A simple hack/demonstration of how to search and access a locally-copied CMS provider directory (NPPES) via elasticsearch and early DST FHIR services
Addendum Aug 2018 - some additional hacks to this otherwise abandoned project:
- upgraded to python 3
- upgraded to elasticsearch 6.*
- added a few demo tweaks to the search form
NOTE what's still missing (and won't likely get added)
- does not support current FHIR resources - sorry, but this was merely to prove that it could be done!
- does not support the new CMS "endpoints" directory information
- does not support the relatively new CMS "additional names" and "secondary address" files
- Python 3
- Elasticsearch - to serve as database for NPPES records (Lucene)
- Flask - simple python web server
- gunicorn - WSGI gateway to expose the Flask app to the web
- Install and launch Elasticsearch. I took all the defaults, which is overkill, but it works. On the mac, 'brew' can install elasticsearch and kibana with no problems. To use the phonetic analyzer, you will also need to install the phonetic plugin, using something like this:
sudo bin/elasticsearch-plugin install analysis-phonetic
- Use python to "pip install" Flask, elasticsearch, and gunicorn
- Run the "download.sh" script in NPPES_data to download the NPPES file from CMS, and the "taxonomy" file from NUCC. You might need to edit this file to refer to a more recent CMS distribution of the NPPES database!
- the bulk_load_nppes script can now read directly from the zip file, so there is no need to extract the 5GB CSV file
- Run 'python bulk_load_nppes'
- It should find the right ZIP and CSV files. If not, pass them in on the comand line.
- It should default to point to your local install of ElasticSearch. If not, look in the code to see which environment variables to set to point to your instance of ES.
- Loading the ~4.2M records takes about 5-6 minutes on my i7/SSD. Ignore the error messages about non-Ascii provider entries.

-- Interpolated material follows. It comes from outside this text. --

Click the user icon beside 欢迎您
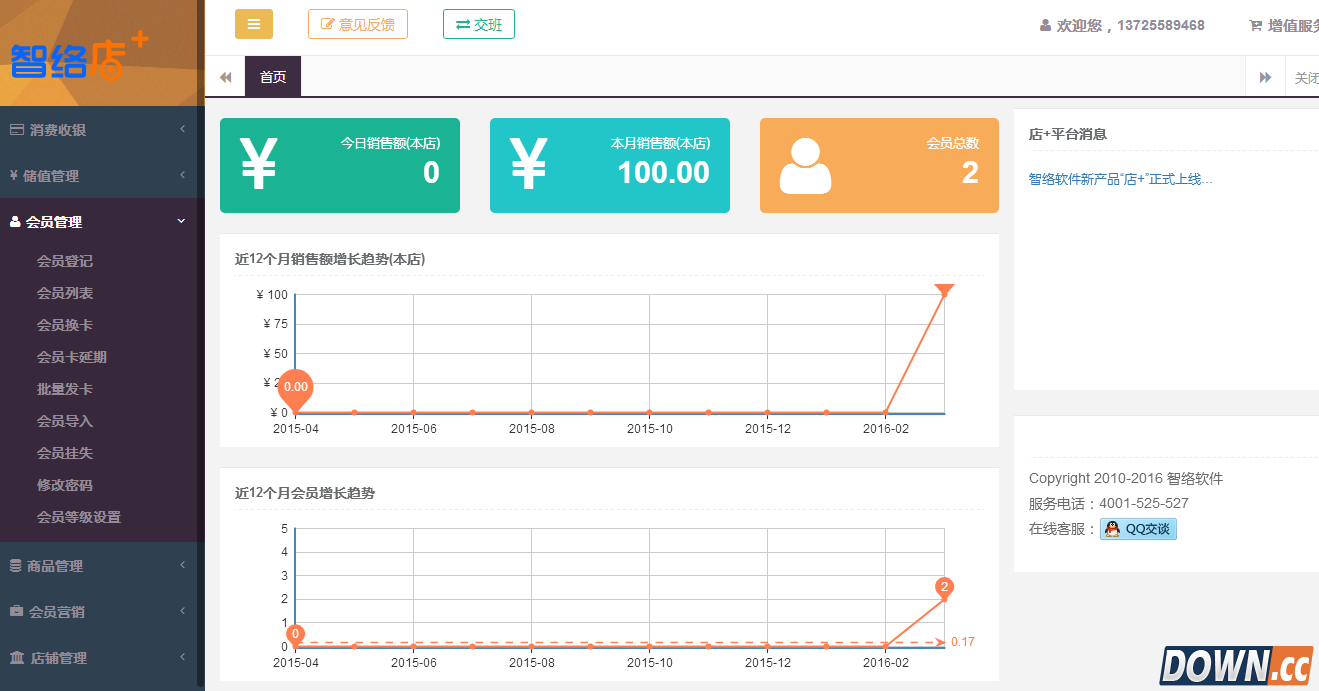The height and width of the screenshot is (691, 1319). 1044,25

That's a bug to be fixed, but obly drops a relatively few provider names. You only need to load the provider records into elasticsearch once, of course.
- Run "python serve_nppes' to test locally (defaults to 127.0.0.1:5000/nppes_fhir)

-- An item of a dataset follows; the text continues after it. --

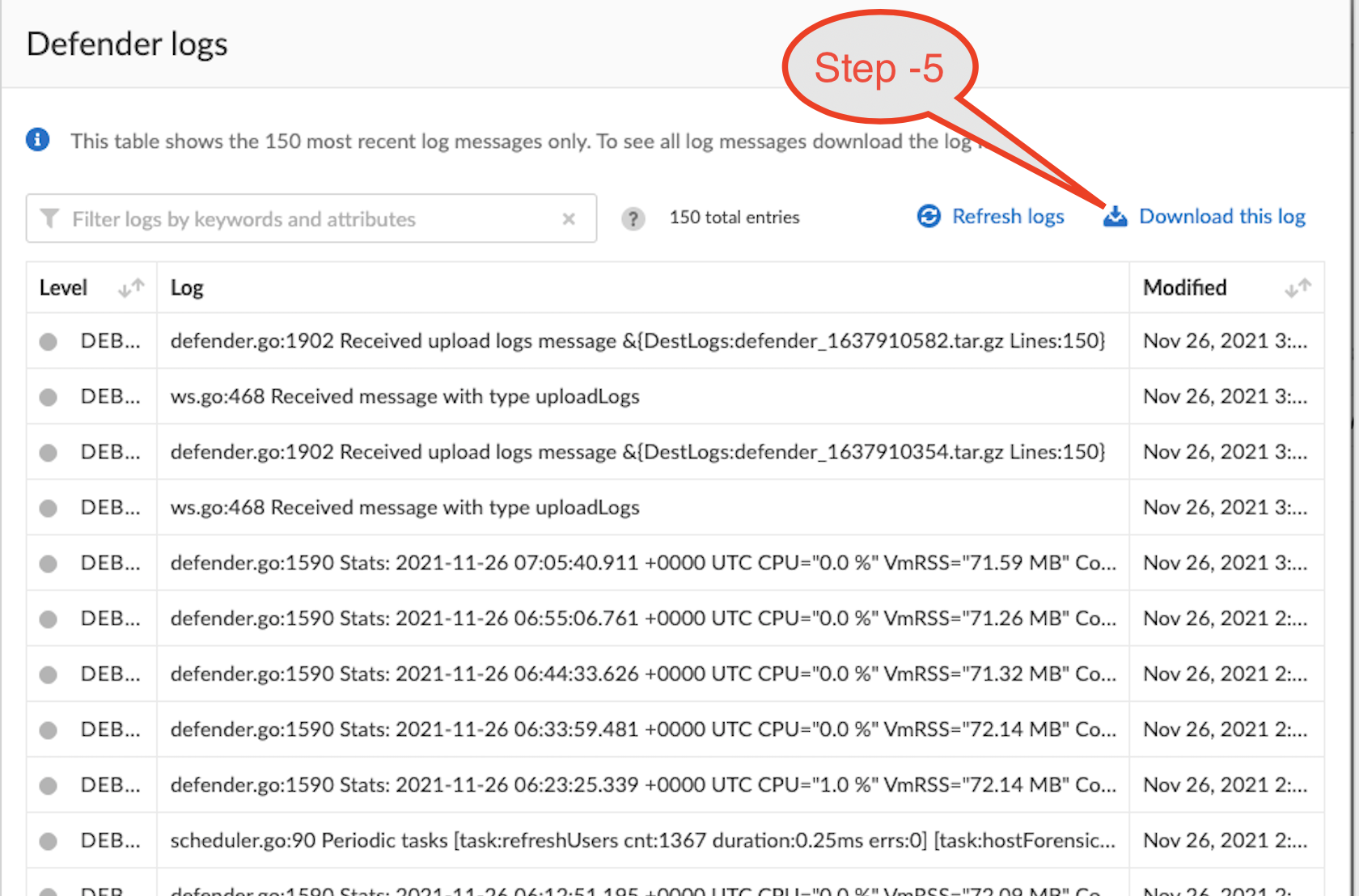Click inside the filter logs input field

283,218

- Optionally deploy to web by running gunicorn to serve up serve_nppes:app (the WSGI entry point.)
gunicorn -b 0.0.0.0:80 -w 4 serve_nppes:app
More details:
Set up git, Python 3, and elasticsearch (somewhere network accessible), then:
make sure elasticsearch is running somewhere accessible - the loader program will configure the necessary index
git clone https://github.com/dmccallie/nppes_fhir_demo/
cd nppes_fhir_demo
pip install -r requirements.txt
cd NPPES_data
sh ./download.sh
cd ../nppes_fhir_demo
python load_nppes_bulk.py
# in local env
python serve_nppes.py
# in prod
gunicorn -b 0.0.0.0:8080 serve_nppes:app
- Install docker (https://docs.docker.com/installation/)
- Install docker-compose (https://docs.docker.com/compose/install/)
- Launch the stack:
docker-compose up
- Load sample data:
docker-compose run web /code/nppes_fhir_demo/load_data.sh
- Try it: browse to http://container/nppes_fhir or http://host:8888/nppes_fhir
- View logs
docker-compose logs